Skip to content

Create Processing Job

sagemaker_create_processing_job R Documentation

Creates a processing job

Description

Creates a processing job.

Usage

sagemaker_create_processing_job(ProcessingInputs,
  ProcessingOutputConfig, ProcessingJobName, ProcessingResources,
  StoppingCondition, AppSpecification, Environment, NetworkConfig,
  RoleArn, Tags, ExperimentConfig)

Arguments

ProcessingInputs

An array of inputs configuring the data to download into the processing container.

ProcessingOutputConfig

Output configuration for the processing job.

ProcessingJobName

[required] The name of the processing job. The name must be unique within an Amazon Web Services Region in the Amazon Web Services account.

ProcessingResources

[required] Identifies the resources, ML compute instances, and ML storage volumes to deploy for a processing job. In distributed training, you specify more than one instance.

StoppingCondition

The time limit for how long the processing job is allowed to run.

AppSpecification

[required] Configures the processing job to run a specified Docker container image.

Environment

The environment variables to set in the Docker container. Up to 100 key and values entries in the map are supported.
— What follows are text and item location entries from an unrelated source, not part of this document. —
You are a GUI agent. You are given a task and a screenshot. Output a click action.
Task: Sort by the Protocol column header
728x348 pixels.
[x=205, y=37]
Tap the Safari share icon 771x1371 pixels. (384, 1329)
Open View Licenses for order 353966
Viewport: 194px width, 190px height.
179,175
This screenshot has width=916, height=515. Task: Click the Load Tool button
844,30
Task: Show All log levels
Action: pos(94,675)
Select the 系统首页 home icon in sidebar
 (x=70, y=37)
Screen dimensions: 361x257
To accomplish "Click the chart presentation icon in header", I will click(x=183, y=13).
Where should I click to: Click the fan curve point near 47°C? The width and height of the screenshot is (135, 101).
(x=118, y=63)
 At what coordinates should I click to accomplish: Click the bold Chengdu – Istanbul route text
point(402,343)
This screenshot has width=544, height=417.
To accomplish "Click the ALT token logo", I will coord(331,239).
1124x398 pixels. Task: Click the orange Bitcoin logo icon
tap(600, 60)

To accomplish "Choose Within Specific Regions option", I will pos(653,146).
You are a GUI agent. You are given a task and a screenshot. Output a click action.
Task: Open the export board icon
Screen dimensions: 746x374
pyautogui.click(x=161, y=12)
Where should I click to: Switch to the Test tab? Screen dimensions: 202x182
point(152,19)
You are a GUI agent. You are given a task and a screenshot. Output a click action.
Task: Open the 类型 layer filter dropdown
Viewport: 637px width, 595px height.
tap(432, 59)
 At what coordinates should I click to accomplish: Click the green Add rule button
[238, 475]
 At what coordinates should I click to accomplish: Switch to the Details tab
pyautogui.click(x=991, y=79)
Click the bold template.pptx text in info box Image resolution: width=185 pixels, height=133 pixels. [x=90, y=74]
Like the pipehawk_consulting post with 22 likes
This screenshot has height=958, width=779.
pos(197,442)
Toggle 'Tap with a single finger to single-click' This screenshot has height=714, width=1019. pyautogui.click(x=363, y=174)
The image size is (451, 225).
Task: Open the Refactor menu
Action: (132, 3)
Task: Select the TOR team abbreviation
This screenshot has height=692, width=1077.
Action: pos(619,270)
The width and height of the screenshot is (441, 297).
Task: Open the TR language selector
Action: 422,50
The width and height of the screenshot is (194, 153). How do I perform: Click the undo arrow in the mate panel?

Do not include any security-sensitive information including account access IDs, secrets, or tokens in any environment fields. As part of the shared responsibility model, you are responsible for any potential exposure, unauthorized access, or compromise of your sensitive data if caused by security-sensitive information included in the request environment variable or plain text fields.

NetworkConfig

Networking options for a processing job, such as whether to allow inbound and outbound network calls to and from processing containers, and the VPC subnets and security groups to use for VPC-enabled processing jobs.

RoleArn

[required] The Amazon Resource Name (ARN) of an IAM role that Amazon SageMaker can assume to perform tasks on your behalf.

Tags

(Optional) An array of key-value pairs. For more information, see Using Cost Allocation Tags in the Amazon Web Services Billing and Cost Management User Guide.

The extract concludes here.